### What is required
When writing out the entries below, keep only the lines from the line with "Screen dimensions: 482x218" to the line with "The height and width of the screenshot is (560, 688).", both included, exactly as they are, and leave the pictures aside.

### Supplied information
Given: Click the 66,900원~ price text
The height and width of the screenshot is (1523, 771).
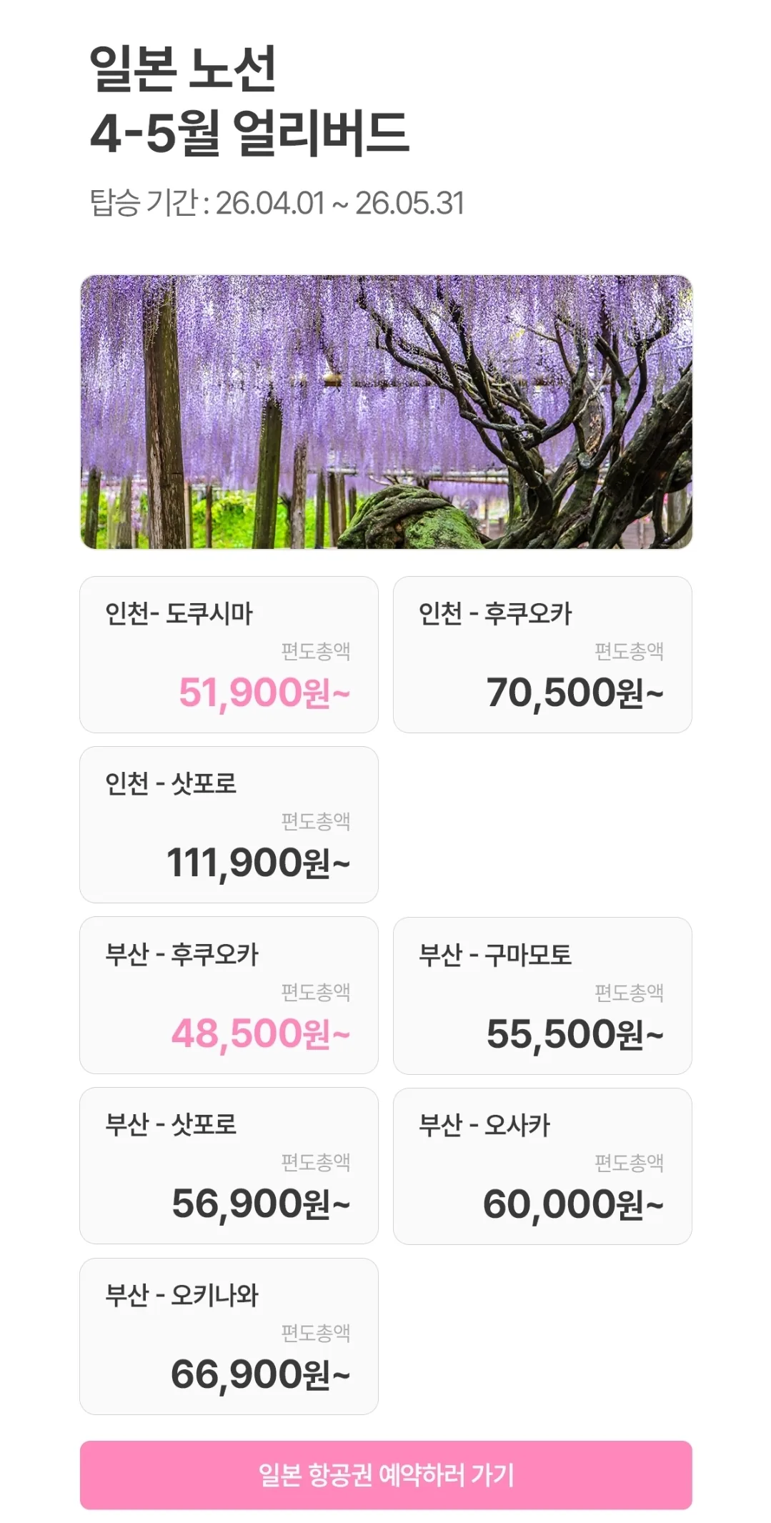Looking at the screenshot, I should pos(261,1375).

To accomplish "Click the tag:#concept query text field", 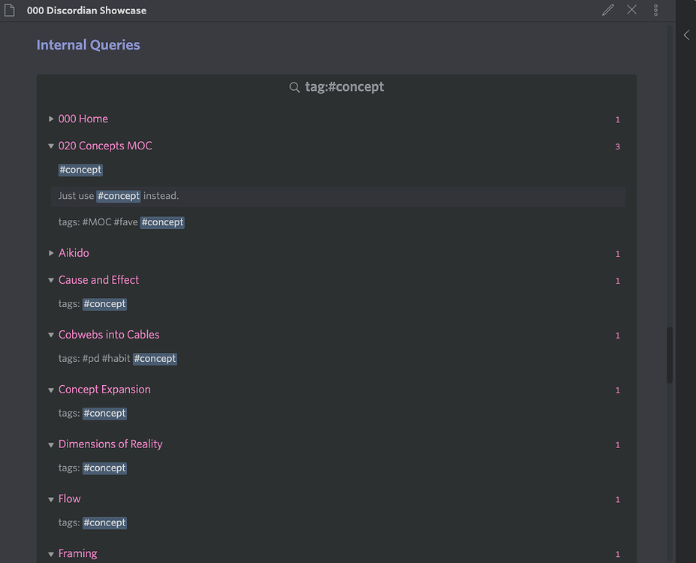I will [344, 86].
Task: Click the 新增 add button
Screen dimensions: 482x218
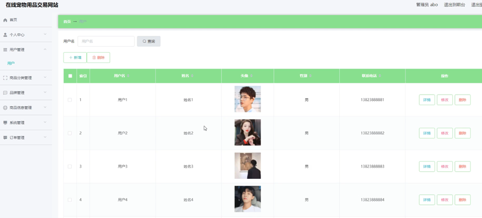Action: 75,58
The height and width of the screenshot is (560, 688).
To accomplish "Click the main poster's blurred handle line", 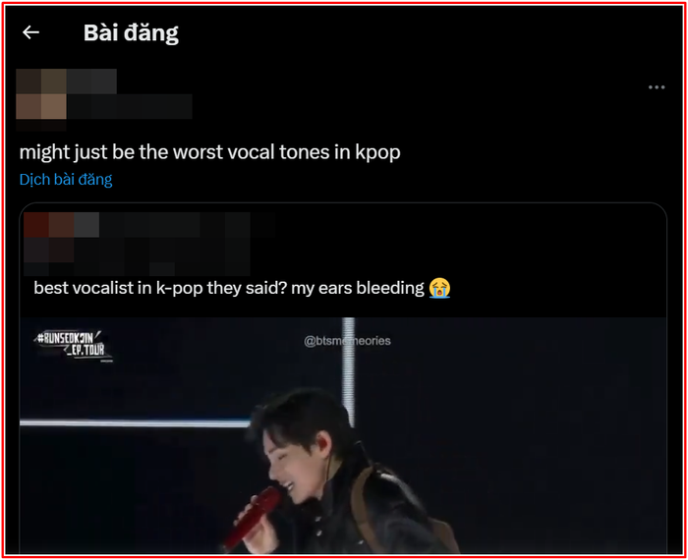I will [130, 106].
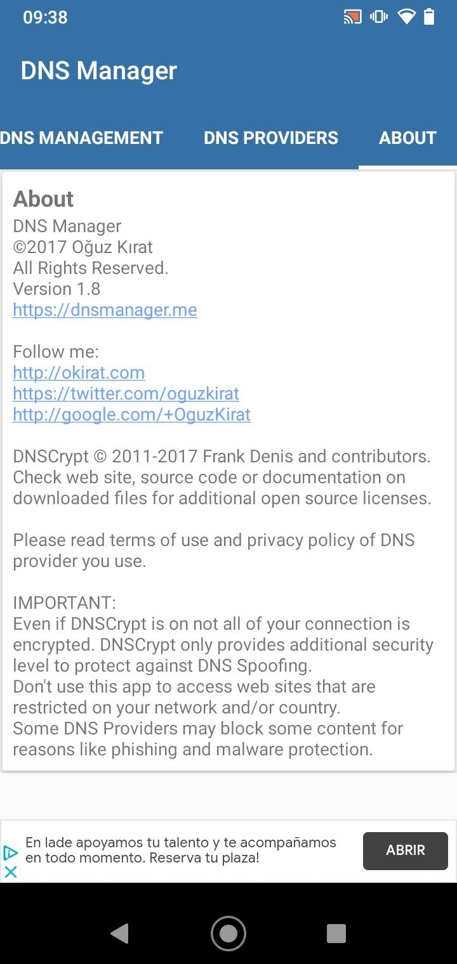Dismiss the ad with the X icon
The width and height of the screenshot is (457, 964).
click(10, 872)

### Exercise response
Screen dimensions: 482x218
Action: 75,58
The height and width of the screenshot is (560, 688).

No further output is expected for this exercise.